おじさんの映画三昧

旧作を含めほぼ毎日映画を見ております。
それらの映画評(ほとんど感想文ですが)を掲載していきます。

小さな巨人

2024-01-03 10:37:25 | 映画
「小さな巨人」 1970年 アメリカ


監督 アーサー・ペン
出演 ダスティン・ホフマン フェイ・ダナウェイ
   マーティン・バルサム リチャード・マリガン
   ジェフ・コーリイ チーフ・ダン・ジョージ
   ケリー・ジーン・ピータース

ストーリー
ロサンゼルス在郷軍人病院の1室で、今年121 歳という老人ジャック・クラブ(ダスティン・ホフマン)は、歴史学者のインタビューに答えて、追憶の糸をたどりつつ、驚くべき事実を語り始めた。
1859年、南北戦争直前、当時10歳の少年だったジャックはシャイアン・インディアンに両親を殺され、姉のキャロライン(キャロル・アンドロスキー)と孤児になったところを、シャイアン族のひとり、“見える影”(ルーベン・モレノ)に見つけ出され、集落へ連行された。

記録抜粋:
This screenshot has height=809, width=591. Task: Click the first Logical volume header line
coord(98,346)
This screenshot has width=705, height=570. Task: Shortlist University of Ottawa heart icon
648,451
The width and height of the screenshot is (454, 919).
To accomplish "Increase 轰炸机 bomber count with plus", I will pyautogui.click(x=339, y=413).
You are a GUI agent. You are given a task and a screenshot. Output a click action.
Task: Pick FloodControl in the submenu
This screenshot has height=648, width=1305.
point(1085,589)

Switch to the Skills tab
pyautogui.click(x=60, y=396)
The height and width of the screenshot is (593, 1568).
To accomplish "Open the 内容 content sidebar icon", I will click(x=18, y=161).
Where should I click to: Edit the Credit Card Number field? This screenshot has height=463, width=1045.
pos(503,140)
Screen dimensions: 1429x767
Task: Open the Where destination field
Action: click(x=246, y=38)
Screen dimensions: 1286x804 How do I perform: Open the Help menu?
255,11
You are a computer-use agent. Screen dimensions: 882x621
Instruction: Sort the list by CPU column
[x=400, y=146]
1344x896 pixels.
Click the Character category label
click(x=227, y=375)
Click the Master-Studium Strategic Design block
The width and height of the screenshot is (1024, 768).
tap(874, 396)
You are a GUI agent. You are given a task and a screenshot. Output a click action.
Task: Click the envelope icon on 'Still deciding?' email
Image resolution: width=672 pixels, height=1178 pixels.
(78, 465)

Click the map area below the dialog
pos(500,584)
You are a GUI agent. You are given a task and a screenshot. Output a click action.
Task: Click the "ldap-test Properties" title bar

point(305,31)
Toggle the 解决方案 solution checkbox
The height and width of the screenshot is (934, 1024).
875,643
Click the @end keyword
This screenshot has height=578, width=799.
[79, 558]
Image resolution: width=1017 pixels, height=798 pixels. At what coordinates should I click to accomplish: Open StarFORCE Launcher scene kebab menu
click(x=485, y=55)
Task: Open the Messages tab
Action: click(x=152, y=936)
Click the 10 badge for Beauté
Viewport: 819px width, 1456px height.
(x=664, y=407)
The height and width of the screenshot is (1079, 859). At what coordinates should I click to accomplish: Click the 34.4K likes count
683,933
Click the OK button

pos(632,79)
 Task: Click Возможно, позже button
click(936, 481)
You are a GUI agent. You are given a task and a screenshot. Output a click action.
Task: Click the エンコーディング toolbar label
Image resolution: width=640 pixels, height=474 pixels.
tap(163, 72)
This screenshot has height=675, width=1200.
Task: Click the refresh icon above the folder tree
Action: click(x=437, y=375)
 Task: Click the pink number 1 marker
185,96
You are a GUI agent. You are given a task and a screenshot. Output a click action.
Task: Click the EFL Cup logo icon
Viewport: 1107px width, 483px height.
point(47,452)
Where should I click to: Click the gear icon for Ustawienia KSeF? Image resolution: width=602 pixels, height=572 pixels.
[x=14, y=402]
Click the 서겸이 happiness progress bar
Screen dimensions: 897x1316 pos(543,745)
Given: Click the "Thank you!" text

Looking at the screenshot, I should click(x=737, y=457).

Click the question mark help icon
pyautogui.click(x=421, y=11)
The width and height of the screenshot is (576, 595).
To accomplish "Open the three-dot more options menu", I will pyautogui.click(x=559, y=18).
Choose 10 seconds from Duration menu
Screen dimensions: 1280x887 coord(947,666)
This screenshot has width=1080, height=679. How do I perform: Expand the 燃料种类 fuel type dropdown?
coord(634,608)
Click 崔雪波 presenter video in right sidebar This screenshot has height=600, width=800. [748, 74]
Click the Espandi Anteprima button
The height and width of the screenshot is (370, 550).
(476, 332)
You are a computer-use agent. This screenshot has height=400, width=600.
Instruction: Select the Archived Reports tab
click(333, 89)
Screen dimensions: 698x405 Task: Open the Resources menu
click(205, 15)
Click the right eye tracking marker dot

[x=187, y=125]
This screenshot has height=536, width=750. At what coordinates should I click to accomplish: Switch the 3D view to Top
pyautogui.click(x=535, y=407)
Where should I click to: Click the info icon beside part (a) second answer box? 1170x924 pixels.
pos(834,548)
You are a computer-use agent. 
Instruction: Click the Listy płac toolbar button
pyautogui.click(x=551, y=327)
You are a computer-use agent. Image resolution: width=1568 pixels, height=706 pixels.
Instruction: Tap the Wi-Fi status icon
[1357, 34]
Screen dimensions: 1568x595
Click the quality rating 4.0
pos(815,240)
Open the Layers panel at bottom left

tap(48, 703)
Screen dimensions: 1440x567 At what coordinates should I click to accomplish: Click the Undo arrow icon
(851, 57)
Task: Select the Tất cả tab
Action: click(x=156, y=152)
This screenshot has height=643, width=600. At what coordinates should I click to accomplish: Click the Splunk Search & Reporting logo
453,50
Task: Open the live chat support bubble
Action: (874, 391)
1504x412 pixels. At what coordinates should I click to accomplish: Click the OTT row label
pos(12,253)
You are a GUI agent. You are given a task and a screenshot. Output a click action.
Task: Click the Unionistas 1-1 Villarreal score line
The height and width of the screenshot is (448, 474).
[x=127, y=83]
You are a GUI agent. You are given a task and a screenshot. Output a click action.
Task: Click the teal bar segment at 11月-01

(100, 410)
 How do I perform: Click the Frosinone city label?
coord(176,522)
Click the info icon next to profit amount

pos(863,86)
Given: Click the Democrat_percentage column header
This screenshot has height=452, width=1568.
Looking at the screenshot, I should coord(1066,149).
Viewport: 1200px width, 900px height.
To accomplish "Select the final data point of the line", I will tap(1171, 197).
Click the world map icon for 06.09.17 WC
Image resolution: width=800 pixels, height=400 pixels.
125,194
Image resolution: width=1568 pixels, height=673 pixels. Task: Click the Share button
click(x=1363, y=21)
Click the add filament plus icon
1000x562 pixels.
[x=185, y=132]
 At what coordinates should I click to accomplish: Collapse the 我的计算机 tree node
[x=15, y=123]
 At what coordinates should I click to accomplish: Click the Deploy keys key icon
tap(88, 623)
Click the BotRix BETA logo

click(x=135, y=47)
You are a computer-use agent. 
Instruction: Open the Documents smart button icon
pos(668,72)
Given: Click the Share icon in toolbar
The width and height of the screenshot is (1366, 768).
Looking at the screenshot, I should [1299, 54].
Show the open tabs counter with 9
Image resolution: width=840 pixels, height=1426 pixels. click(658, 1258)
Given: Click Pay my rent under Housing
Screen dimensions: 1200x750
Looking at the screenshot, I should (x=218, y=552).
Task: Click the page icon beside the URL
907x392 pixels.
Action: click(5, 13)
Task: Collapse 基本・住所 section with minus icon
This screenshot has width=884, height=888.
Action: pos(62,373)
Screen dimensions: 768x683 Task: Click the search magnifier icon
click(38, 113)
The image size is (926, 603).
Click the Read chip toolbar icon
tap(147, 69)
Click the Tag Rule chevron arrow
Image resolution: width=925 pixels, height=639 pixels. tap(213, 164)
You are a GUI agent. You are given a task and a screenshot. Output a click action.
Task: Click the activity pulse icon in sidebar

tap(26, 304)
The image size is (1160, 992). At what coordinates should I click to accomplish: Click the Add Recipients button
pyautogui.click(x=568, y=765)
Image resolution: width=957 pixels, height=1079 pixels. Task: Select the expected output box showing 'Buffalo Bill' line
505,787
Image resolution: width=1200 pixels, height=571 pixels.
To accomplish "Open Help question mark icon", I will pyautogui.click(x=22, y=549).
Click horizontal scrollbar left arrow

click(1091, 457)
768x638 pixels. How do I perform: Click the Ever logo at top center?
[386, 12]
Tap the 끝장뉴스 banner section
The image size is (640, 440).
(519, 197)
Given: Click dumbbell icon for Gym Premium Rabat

課題 1: 『小さな巨人』の記事から、「2024-01-03 10:37:25 | 映画」から「け出され、集落へ連行された。」までを、両端の語句も含めてそのまま書き出してください。
課題 2:
『小さな巨人』の記事をもとに、次の問いに答えよ。
(a) この映画の監督は誰か。
(b) 老人ジャック・クラブは今年何歳とされているか。
(c) 1859年当時、ジャックは何歳の少年だったか。
課題 3: 『小さな巨人』の記事のストーリーを、最後の文のあとから書き継げ。

記述解答 1:
2024-01-03 10:37:25 | 映画
「小さな巨人」 1970年 アメリカ


監督 アーサー・ペン
出演 ダスティン・ホフマン フェイ・ダナウェイ
   マーティン・バルサム リチャード・マリガン
   ジェフ・コーリイ チーフ・ダン・ジョージ
   ケリー・ジーン・ピータース

ストーリー
ロサンゼルス在郷軍人病院の1室で、今年121 歳という老人ジャック・クラブ(ダスティン・ホフマン)は、歴史学者のインタビューに答えて、追憶の糸をたどりつつ、驚くべき事実を語り始めた。
1859年、南北戦争直前、当時10歳の少年だったジャックはシャイアン・インディアンに両親を殺され、姉のキャロライン(キャロル・アンドロスキー)と孤児になったところを、シャイアン族のひとり、“見える影”(ルーベン・モレノ)に見つけ出され、集落へ連行された。

記述解答 2:
(a) アーサー・ペン
(b) 121歳
(c) 10歳

記述解答 3:
老酋長“オールド・ロッジ・スキンズ”(チーフ・ダン・ジョージ)は2人を快く迎え入れたが、強姦されると思った男まさりのキャロラインは夜、馬を盗んで脱走し、ジャックは1人集落にとり残された。
14歳のとき、クロー・インディアンと戦い、仲間である“若い熊”(カル・ベリーニ)の危ないところを救った。
そこで老酋長は彼に“小さな巨人(リトル・ビッグ・マン)”という名誉ある名を与えた。
16歳を迎えたジャックは、初めて騎兵隊と戦闘を交え、兵士のひとりに殺されかけて、思わず「ジョージ・ワシントン!」と初代大統領の名を叫び、あっけにとられたその兵士に、ジャックは白い肌を見せた。
こうしてジャックは白人社会に戻ることとなり、ペンドレーク牧師に引きとられた。
夫人(フェイ・ダナウェイ)は若くて、聖女のように美しかったがその実、ジャックに淫らな妄想を抱いていた。
9年後、25歳になったジャックは、イカサマ商人メリウェザー(マーティン・バルサム)と組んで西部を行商していたところ、ある夜、2人は暴漢一味に襲われ、その首領が15年前に生き別れたままの姉キャロラインと知る。
キャロラインは、いまや名うての拳銃使いになっていた。
ジャックは彼女から早撃ちの極意を授かり、相当な腕前となっていった。
しかし、拳銃稼業の非情さを知り、ジャックは商人に戻ったのだが、彼の波乱の人生はまだまだ続いた…。


寸評
ダスティン・ホフマンの老人メイクに驚かされる。
映画はこの老人が回顧談を語るという形式で進むが、その人生は白人社会と先住民社会を行ったり来たりの連続で、これが実話ならホントかなと思ってしまう奇跡の連続だ。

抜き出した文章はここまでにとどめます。